Minimal setup is required and all you have to do is pull out the stability legs. With the legs folded in for storage, the unit is just 24 centimetres wide. If you’re using a software package such as Zwift, everything just works which makes life easy even for the least technically minded. Plus with speed cadence and power measurements all being built into the unit there’s no need for any external sensors. From the first pedal stroke, it’s obvious how stable the H3 is. This is largely down to the wide legs and weight of the unit. The ride that the 9kg flywheel offers is up there with the very best direct drive trainers and is especially good given the price.

Pros: Reduced noise, excellent ride feel, competitive price

Cons: No cassette included

See the Saris H3

4. Kinetic R1

Kinetic R1
  • Power Accuracy: +/-3%
  • Maximum Slope: 20%
  • Maximum Resistance: 2000 watts
  • ANT+, ANT+ FE-C, and Bluetooth
  • Compatible with: Kinetic Fit, Zwift, TrainerRoad, and some others

Rather than just follow the crowd, Kinetic has done something a little different with the R1. It allows a degree of natural side-to-side movement. Some trainers like the BKool Smart AirLite, have a natural movement because of their design but it is not as deliberate in the way that the R1 is. Hopping on the bike is a new sensation compared to the more rigid feel of other smart trainers. At first, it feels like there’s too much movement but once you settle into a smooth paddling style, you quickly forget it’s there and the right becomes less wobbly and the subtlety of it feels quite good. Putting the power down also feels good.
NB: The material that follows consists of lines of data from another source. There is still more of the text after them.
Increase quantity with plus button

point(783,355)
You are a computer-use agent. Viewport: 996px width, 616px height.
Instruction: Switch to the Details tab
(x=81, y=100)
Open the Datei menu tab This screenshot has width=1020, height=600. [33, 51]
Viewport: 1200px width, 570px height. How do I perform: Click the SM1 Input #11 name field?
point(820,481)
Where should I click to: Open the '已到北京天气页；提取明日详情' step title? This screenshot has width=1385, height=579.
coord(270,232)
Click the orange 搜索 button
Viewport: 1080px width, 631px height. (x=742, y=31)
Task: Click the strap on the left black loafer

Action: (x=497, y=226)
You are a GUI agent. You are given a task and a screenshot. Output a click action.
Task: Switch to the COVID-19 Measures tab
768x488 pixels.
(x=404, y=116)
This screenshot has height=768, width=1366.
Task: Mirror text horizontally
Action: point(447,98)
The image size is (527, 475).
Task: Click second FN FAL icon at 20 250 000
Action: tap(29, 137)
The controlled resistance does a good job of simulating any changes in terrain and will work with gradients of up to 20%. I also found the output from the R1 to be pretty accurate. The R1 is relatively quiet and it’s never going to upset someone in the next room but it is a little bit louder than many of its competitors. From my iPhone app reading, I got an average of 75 decibels. This is 15 decibels louder than Wahoo’s Kickr and 10 decibels louder than the Elite Drivo II.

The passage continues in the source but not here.